--- TASK TO COMPLETE ---
Among the entries below, which lines run from the line with "The height and" through the line with "the 記述統計量 section"? Retype those, both ends included, exactly and without pictures.

--- DATA IN THIS EXERCISE ---

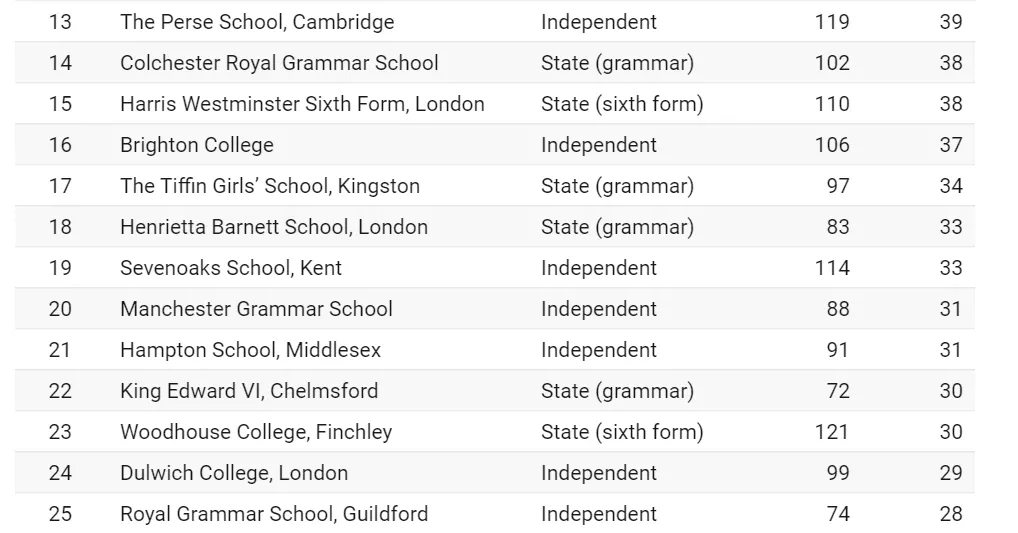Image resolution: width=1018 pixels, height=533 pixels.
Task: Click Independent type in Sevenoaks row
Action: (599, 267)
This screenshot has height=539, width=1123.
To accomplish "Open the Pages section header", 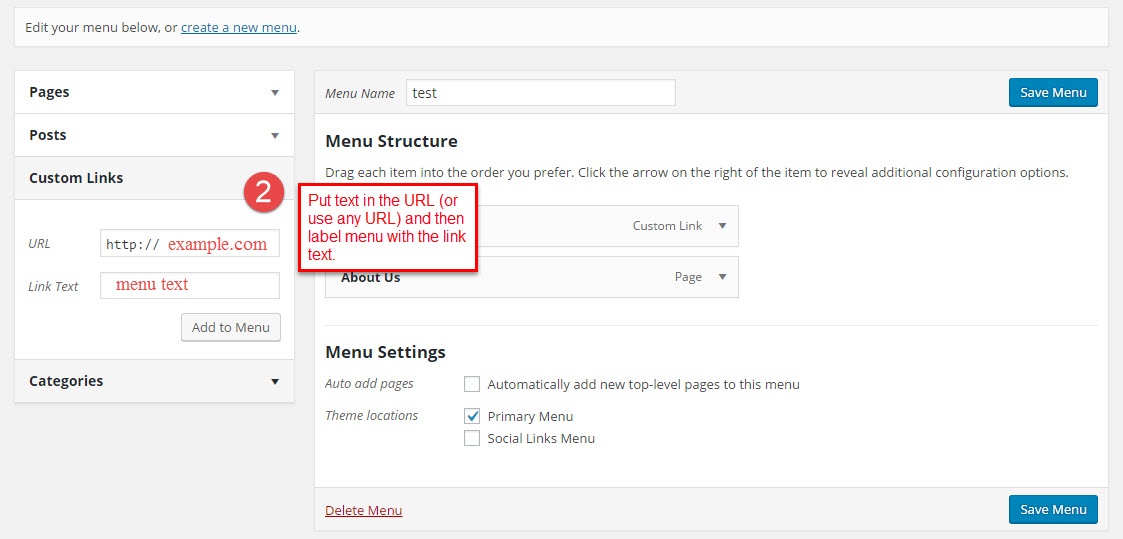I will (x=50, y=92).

* * *

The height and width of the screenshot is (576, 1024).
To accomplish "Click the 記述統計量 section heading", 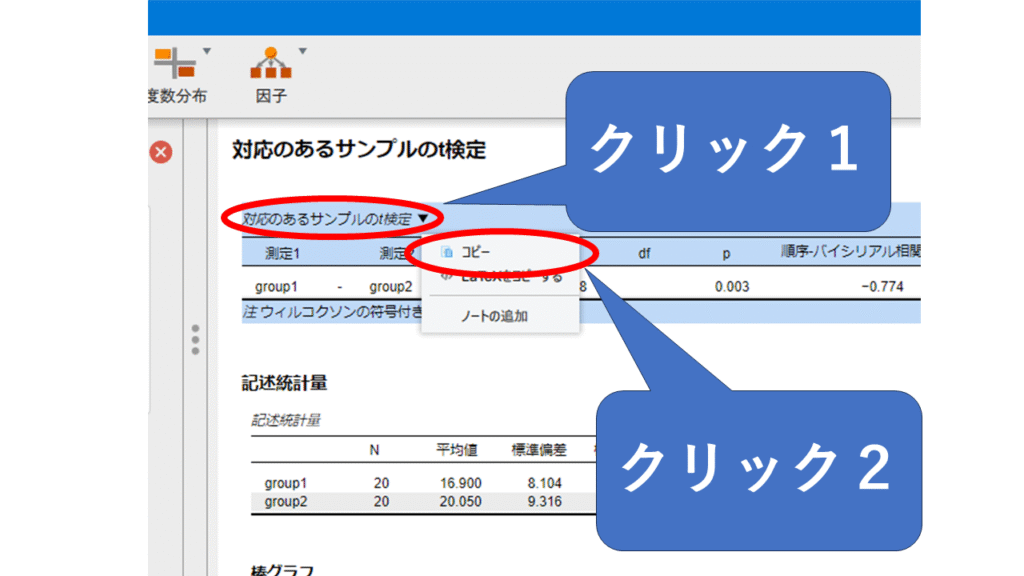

--- ANSWER ---
The height and width of the screenshot is (576, 1024).
To accomplish "Click the 記述統計量 section heading", 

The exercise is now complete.